Activity:
The answer must be an exact copy of the records below, with every picture left out.

Supplied material:

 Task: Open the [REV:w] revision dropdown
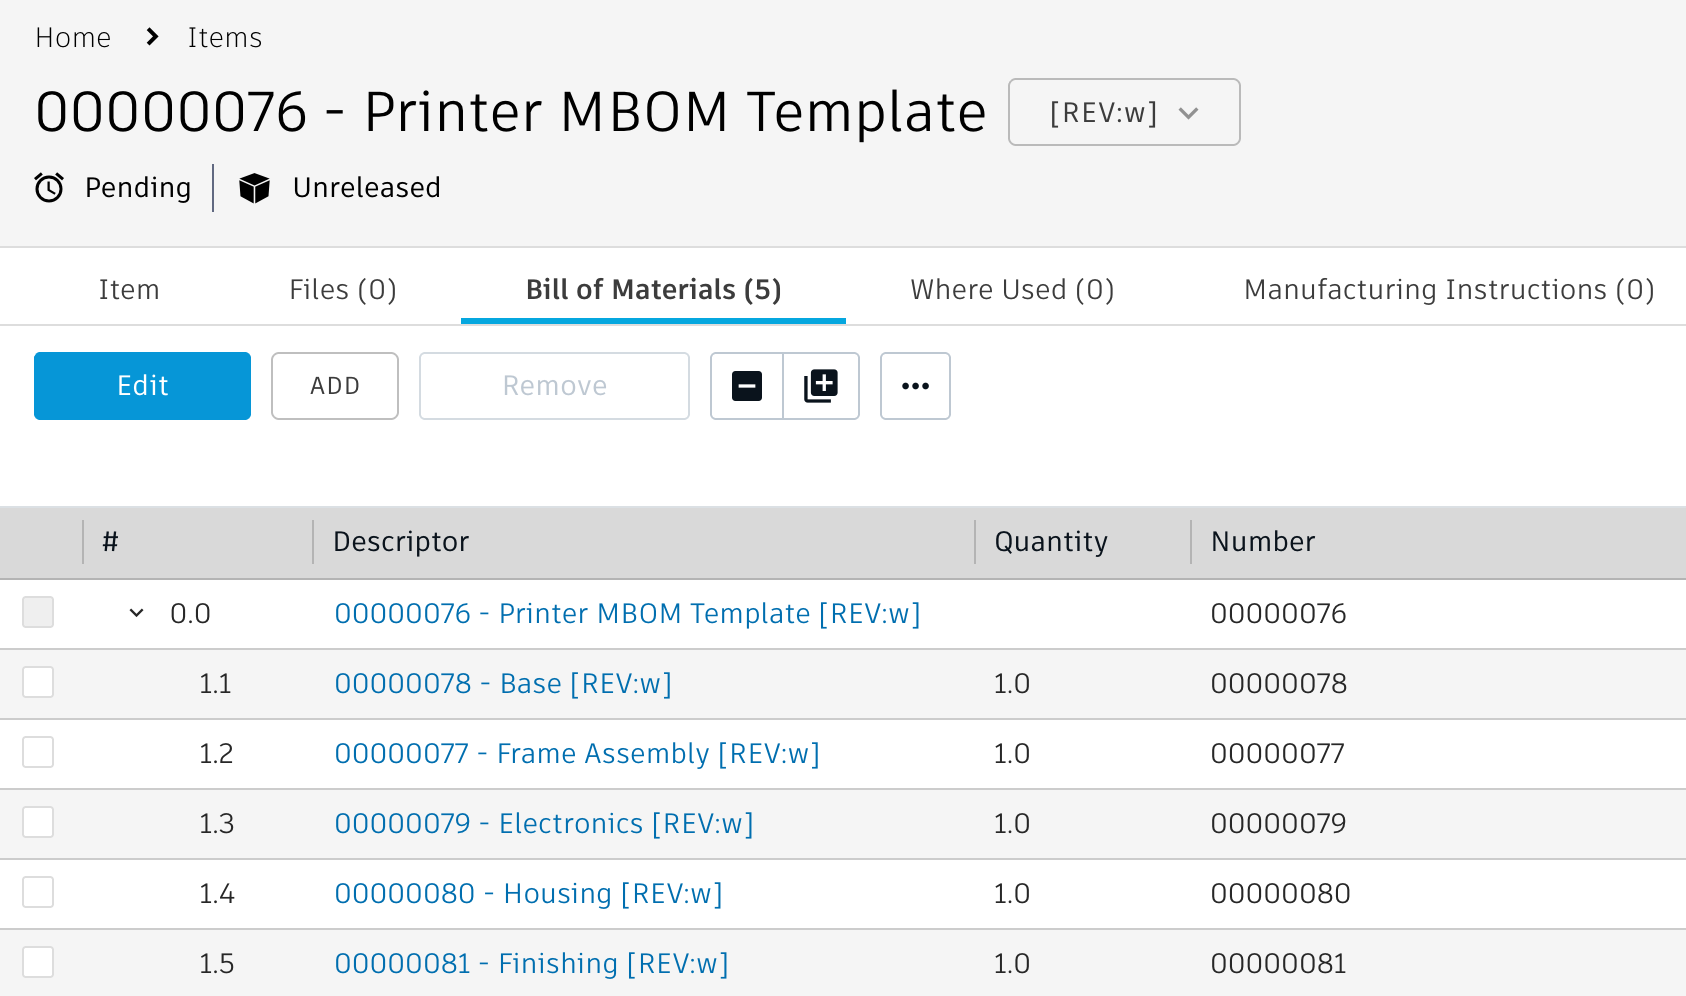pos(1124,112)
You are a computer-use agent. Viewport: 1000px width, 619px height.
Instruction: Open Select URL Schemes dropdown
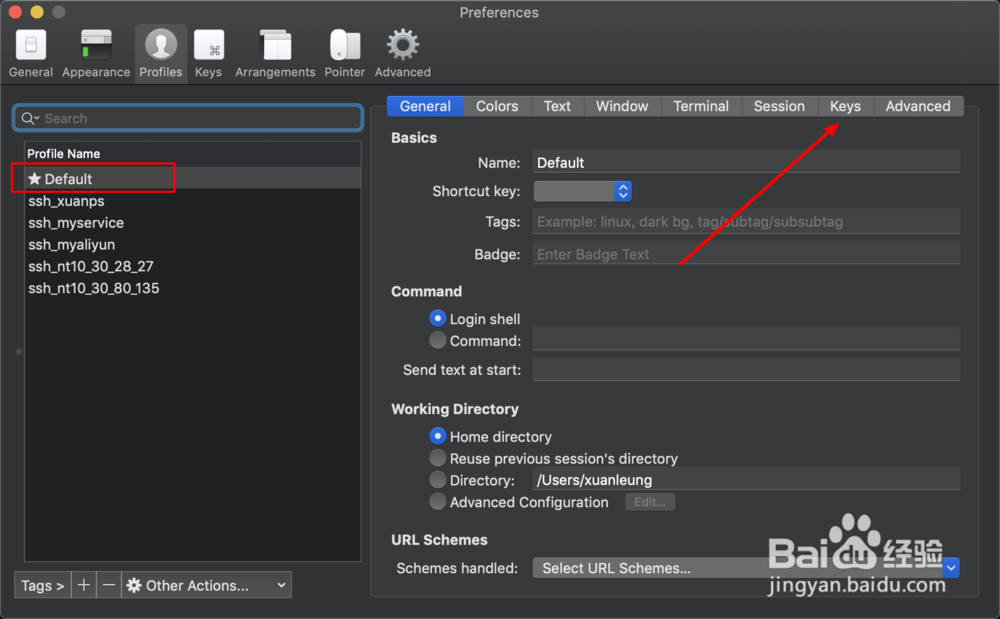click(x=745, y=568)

Task response:
 Task: Open the [REV:w] revision dropdown
pos(1124,112)
You are a computer-use agent. Viewport: 1000px width, 619px height.
Instruction: Open Select URL Schemes dropdown
click(x=745, y=568)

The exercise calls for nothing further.